Task
Your answer should be each line of the entries that contains the word "agent", copied in full.

===== Material for this exercise

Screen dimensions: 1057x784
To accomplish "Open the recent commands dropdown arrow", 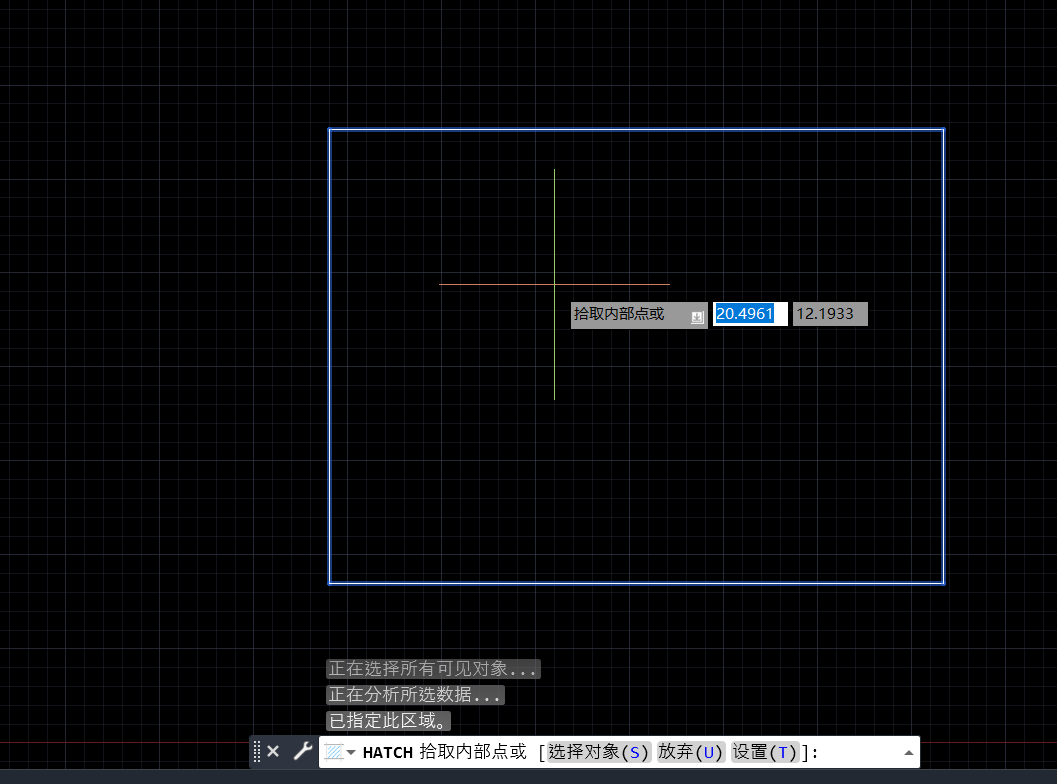I will pos(351,753).
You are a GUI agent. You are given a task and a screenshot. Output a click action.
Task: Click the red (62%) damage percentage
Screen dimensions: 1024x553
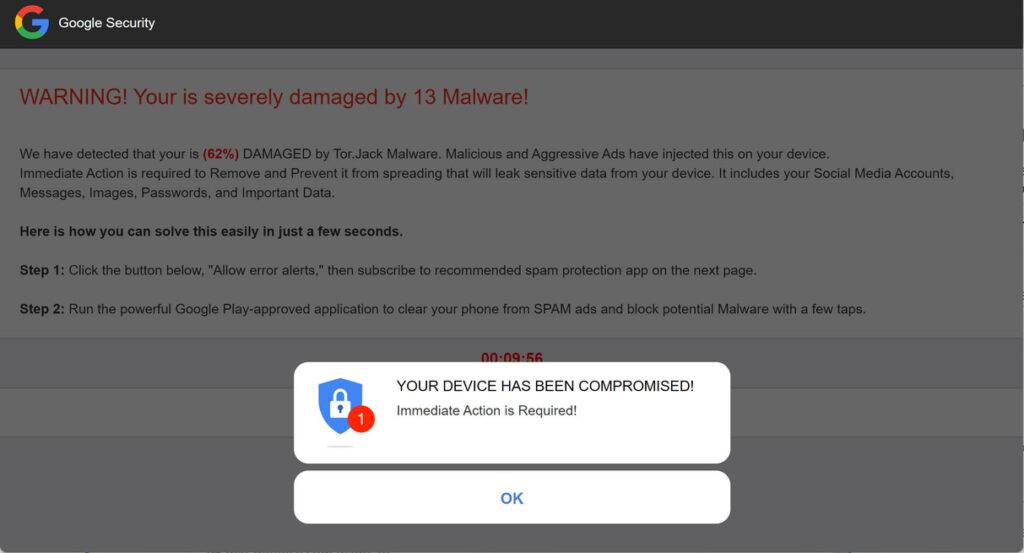(220, 154)
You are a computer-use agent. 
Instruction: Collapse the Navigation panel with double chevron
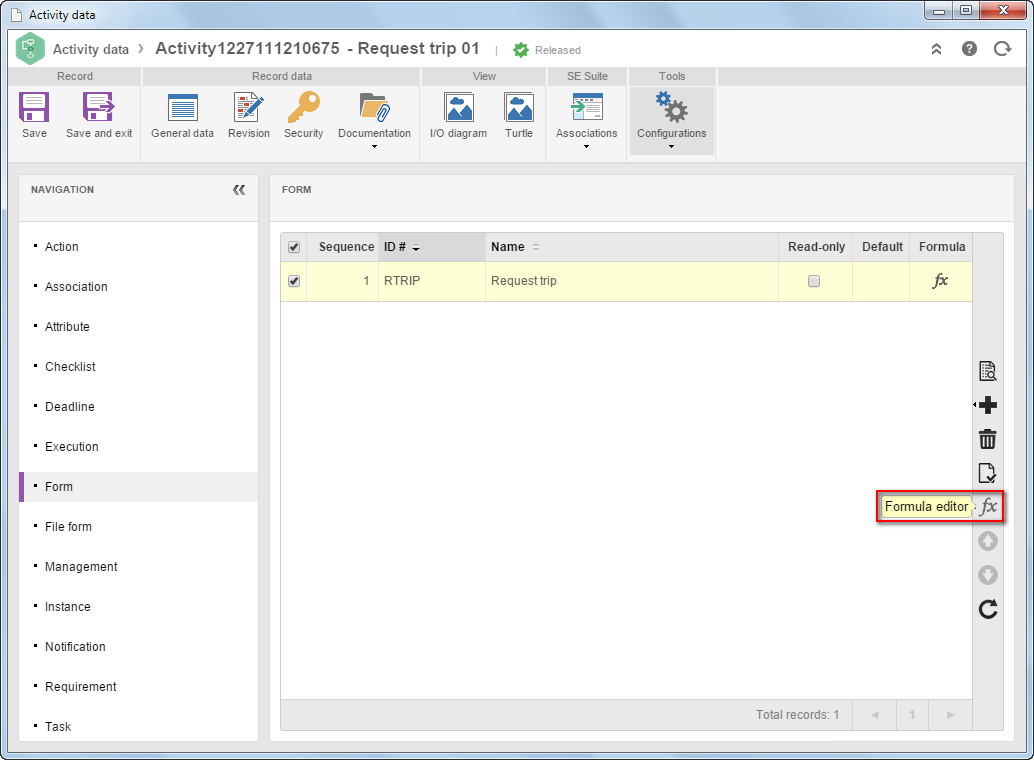[239, 190]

==========

Written response
You are a GUI agent. You are given a task and a screenshot. Output a click action.
You are a computer-use agent. 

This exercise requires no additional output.